Goal →
Render every line of the entries below as a JSON list of strings, one string per line, skipping blank lines.

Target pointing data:

──────────────────────────────

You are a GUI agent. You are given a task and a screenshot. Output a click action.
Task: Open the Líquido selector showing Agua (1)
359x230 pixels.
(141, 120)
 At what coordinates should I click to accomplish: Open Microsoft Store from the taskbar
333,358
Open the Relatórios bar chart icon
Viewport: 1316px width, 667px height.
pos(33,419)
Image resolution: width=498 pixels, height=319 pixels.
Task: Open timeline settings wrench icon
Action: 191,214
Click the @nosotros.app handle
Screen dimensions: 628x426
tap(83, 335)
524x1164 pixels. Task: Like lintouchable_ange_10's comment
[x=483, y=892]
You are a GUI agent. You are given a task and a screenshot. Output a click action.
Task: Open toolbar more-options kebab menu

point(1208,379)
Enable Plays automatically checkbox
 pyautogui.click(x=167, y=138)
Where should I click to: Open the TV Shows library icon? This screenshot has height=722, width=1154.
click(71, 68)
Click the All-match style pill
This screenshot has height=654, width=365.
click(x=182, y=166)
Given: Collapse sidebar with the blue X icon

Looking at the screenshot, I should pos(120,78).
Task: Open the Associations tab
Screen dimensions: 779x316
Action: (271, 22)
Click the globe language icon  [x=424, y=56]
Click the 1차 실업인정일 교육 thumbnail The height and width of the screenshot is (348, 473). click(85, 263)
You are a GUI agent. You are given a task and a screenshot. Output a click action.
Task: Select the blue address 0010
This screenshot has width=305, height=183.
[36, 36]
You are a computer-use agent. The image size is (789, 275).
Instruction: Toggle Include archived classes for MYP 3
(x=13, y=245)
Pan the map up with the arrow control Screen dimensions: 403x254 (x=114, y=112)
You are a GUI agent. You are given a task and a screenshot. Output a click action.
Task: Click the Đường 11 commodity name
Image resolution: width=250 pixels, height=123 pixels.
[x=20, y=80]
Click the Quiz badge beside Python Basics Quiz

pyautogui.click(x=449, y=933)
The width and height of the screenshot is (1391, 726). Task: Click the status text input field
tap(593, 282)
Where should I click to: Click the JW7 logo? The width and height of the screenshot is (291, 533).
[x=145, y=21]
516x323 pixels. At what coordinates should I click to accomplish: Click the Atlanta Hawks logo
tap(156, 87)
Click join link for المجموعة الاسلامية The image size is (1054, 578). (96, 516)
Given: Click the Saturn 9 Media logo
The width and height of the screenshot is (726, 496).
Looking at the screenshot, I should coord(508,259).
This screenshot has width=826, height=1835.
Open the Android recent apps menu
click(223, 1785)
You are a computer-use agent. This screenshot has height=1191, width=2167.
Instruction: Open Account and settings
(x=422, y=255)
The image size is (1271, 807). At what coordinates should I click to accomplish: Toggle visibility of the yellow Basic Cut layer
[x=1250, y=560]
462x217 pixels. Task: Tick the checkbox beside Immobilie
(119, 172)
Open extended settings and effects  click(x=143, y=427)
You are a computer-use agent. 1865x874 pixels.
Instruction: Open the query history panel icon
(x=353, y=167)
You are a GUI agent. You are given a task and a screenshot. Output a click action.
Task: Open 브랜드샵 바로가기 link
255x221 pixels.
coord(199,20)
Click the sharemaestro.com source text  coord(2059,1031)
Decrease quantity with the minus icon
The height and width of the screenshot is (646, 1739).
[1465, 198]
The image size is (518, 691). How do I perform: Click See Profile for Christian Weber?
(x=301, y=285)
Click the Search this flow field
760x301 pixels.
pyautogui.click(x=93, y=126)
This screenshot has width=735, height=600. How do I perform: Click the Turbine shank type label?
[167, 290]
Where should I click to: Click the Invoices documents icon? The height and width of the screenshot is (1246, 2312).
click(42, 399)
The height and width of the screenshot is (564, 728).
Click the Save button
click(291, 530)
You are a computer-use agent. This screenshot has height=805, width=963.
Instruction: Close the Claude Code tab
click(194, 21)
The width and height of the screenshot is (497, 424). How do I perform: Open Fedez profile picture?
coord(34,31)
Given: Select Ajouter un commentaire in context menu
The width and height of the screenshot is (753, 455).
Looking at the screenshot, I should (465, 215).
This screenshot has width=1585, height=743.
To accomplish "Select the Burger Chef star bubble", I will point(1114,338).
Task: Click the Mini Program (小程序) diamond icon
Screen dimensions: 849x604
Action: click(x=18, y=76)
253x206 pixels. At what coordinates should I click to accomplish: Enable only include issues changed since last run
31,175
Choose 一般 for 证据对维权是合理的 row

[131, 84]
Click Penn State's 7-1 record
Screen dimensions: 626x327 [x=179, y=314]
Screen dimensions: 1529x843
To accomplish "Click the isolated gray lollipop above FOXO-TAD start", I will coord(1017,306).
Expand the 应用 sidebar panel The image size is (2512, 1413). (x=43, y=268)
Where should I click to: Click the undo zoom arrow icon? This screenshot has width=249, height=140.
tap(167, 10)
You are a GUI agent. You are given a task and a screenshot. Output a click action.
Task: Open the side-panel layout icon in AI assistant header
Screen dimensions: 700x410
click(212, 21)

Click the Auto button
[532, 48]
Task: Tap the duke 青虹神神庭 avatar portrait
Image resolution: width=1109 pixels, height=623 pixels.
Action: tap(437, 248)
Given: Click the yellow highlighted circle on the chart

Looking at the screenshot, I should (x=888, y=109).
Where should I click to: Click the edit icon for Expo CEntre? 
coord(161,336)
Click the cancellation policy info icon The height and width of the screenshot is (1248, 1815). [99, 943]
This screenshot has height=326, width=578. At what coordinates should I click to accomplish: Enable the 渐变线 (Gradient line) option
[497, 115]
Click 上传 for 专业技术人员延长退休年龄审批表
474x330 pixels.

──────────────────────────────

Task solution →
[
  "You are a GUI agent. You are given a task and a screenshot. Output a click action.",
  "Task: Open the Líquido selector showing Agua (1)",
  "359x230 pixels.",
  "(141, 120)",
  " At what coordinates should I click to accomplish: Open Microsoft Store from the taskbar",
  "333,358",
  "Open the Relatórios bar chart icon",
  "Viewport: 1316px width, 667px height.",
  "pos(33,419)",
  "Image resolution: width=498 pixels, height=319 pixels.",
  "Task: Open timeline settings wrench icon",
  "Action: 191,214",
  "Click the @nosotros.app handle",
  "Screen dimensions: 628x426",
  "tap(83, 335)",
  "524x1164 pixels. Task: Like lintouchable_ange_10's comment",
  "[x=483, y=892]",
  "You are a GUI agent. You are given a task and a screenshot. Output a click action.",
  "Task: Open toolbar more-options kebab menu",
  "point(1208,379)",
  "Enable Plays automatically checkbox",
  " pyautogui.click(x=167, y=138)",
  "Where should I click to: Open the TV Shows library icon? This screenshot has height=722, width=1154.",
  "click(71, 68)",
  "Click the All-match style pill",
  "This screenshot has height=654, width=365.",
  "click(x=182, y=166)",
  "Given: Collapse sidebar with the blue X icon",
  "Looking at the screenshot, I should pos(120,78).",
  "Task: Open the Associations tab",
  "Screen dimensions: 779x316",
  "Action: (271, 22)",
  "Click the globe language icon  [x=424, y=56]",
  "Click the 1차 실업인정일 교육 thumbnail The height and width of the screenshot is (348, 473). click(85, 263)",
  "You are a GUI agent. You are given a task and a screenshot. Output a click action.",
  "Task: Select the blue address 0010",
  "This screenshot has width=305, height=183.",
  "[36, 36]",
  "You are a computer-use agent. The image size is (789, 275).",
  "Instruction: Toggle Include archived classes for MYP 3",
  "(x=13, y=245)",
  "Pan the map up with the arrow control Screen dimensions: 403x254 (x=114, y=112)",
  "You are a GUI agent. You are given a task and a screenshot. Output a click action.",
  "Task: Click the Đường 11 commodity name",
  "Image resolution: width=250 pixels, height=123 pixels.",
  "[x=20, y=80]",
  "Click the Quiz badge beside Python Basics Quiz",
  "pyautogui.click(x=449, y=933)",
  "The width and height of the screenshot is (1391, 726). Task: Click the status text input field",
  "tap(593, 282)",
  "Where should I click to: Click the JW7 logo? The width and height of the screenshot is (291, 533).",
  "[x=145, y=21]",
  "516x323 pixels. At what coordinates should I click to accomplish: Click the Atlanta Hawks logo",
  "tap(156, 87)",
  "Click join link for المجموعة الاسلامية The image size is (1054, 578). (96, 516)",
  "Given: Click the Saturn 9 Media logo",
  "The width and height of the screenshot is (726, 496).",
  "Looking at the screenshot, I should coord(508,259).",
  "This screenshot has width=826, height=1835.",
  "Open the Android recent apps menu",
  "click(223, 1785)",
  "You are a computer-use agent. This screenshot has height=1191, width=2167.",
  "Instruction: Open Account and settings",
  "(x=422, y=255)",
  "The image size is (1271, 807). At what coordinates should I click to accomplish: Toggle visibility of the yellow Basic Cut layer",
  "[x=1250, y=560]",
  "462x217 pixels. Task: Tick the checkbox beside Immobilie",
  "(119, 172)",
  "Open extended settings and effects  click(x=143, y=427)",
  "You are a computer-use agent. 1865x874 pixels.",
  "Instruction: Open the query history panel icon",
  "(x=353, y=167)",
  "You are a GUI agent. You are given a task and a screenshot. Output a click action.",
  "Task: Open 브랜드샵 바로가기 link",
  "255x221 pixels.",
  "coord(199,20)",
  "Click the sharemaestro.com source text  coord(2059,1031)",
  "Decrease quantity with the minus icon",
  "The height and width of the screenshot is (646, 1739).",
  "[1465, 198]",
  "The image size is (518, 691). How do I perform: Click See Profile for Christian Weber?",
  "(x=301, y=285)",
  "Click the Search this flow field",
  "760x301 pixels.",
  "pyautogui.click(x=93, y=126)",
  "This screenshot has width=735, height=600. How do I perform: Click the Turbine shank type label?",
  "[167, 290]",
  "Where should I click to: Click the Invoices documents icon? The height and width of the screenshot is (1246, 2312).",
  "click(42, 399)",
  "The height and width of the screenshot is (564, 728).",
  "Click the Save button",
  "click(291, 530)",
  "You are a computer-use agent. This screenshot has height=805, width=963.",
  "Instruction: Close the Claude Code tab",
  "click(194, 21)",
  "The width and height of the screenshot is (497, 424). How do I perform: Open Fedez profile picture?",
  "coord(34,31)",
  "Given: Select Ajouter un commentaire in context menu",
  "The width and height of the screenshot is (753, 455).",
  "Looking at the screenshot, I should (465, 215).",
  "This screenshot has width=1585, height=743.",
  "To accomplish \"Select the Burger Chef star bubble\", I will point(1114,338).",
  "Task: Click the Mini Program (小程序) diamond icon",
  "Screen dimensions: 849x604",
  "Action: click(x=18, y=76)",
  "253x206 pixels. At what coordinates should I click to accomplish: Enable only include issues changed since last run",
  "31,175",
  "Choose 一般 for 证据对维权是合理的 row",
  "[131, 84]",
  "Click Penn State's 7-1 record",
  "Screen dimensions: 626x327 [x=179, y=314]",
  "Screen dimensions: 1529x843",
  "To accomplish \"Click the isolated gray lollipop above FOXO-TAD start\", I will coord(1017,306).",
  "Expand the 应用 sidebar panel The image size is (2512, 1413). (x=43, y=268)",
  "Where should I click to: Click the undo zoom arrow icon? This screenshot has width=249, height=140.",
  "tap(167, 10)",
  "You are a GUI agent. You are given a task and a screenshot. Output a click action.",
  "Task: Open the side-panel layout icon in AI assistant header",
  "Screen dimensions: 700x410",
  "click(212, 21)",
  "Click the Auto button",
  "[532, 48]",
  "Task: Tap the duke 青虹神神庭 avatar portrait",
  "Image resolution: width=1109 pixels, height=623 pixels.",
  "Action: tap(437, 248)",
  "Given: Click the yellow highlighted circle on the chart",
  "Looking at the screenshot, I should (x=888, y=109).",
  "Where should I click to: Click the edit icon for Expo CEntre? ",
  "coord(161,336)",
  "Click the cancellation policy info icon The height and width of the screenshot is (1248, 1815). [99, 943]",
  "This screenshot has height=326, width=578. At what coordinates should I click to accomplish: Enable the 渐变线 (Gradient line) option",
  "[497, 115]",
  "Click 上传 for 专业技术人员延长退休年龄审批表",
  "474x330 pixels."
]